BorzoiBICCN#
The BorzoiBICCN model is Borzoi model that is (double) fine-tuned to perform peak regression on motor cortex cell types from the BICCN dataset. The model was first fine-tuned on all consensus peaks (440K regions), and further fine-tuned on a training set of cell type-specific peaks (73K regions).
The model is a CNN multiclass regression model using the borzoi()

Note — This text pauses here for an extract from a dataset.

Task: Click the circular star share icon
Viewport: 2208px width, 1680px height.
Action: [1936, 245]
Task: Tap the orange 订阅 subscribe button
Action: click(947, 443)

architecture, with an added dense layer after the final embedding layer to predict peak heights over cell types.
Details of the data and the model can be found in the original publication.
Citation
Kempynck, N., De Winter, S., et al. CREsted: modeling genomic and synthetic cell type-specific enhancers across tissues and species. Zenodo. https://doi.org/10.5281/zenodo.13918932
Usage#
1import crested
2import keras
3
4# download model
5model_path, output_names = crested.get_model("BorzoiBICCN")
6
7# load model
8model = keras.models.load_model(model_path)
9
10# make predictions
11sequence = "A" * 2048
12predictions = crested.tl.predict(sequence, model)
13print(predictions.shape)
Warning
The borzoi architecture uses custom layers that are serialized inside the CRESted package. To ensure that the model is loaded correctly, make sure that crested is imported before loading the model.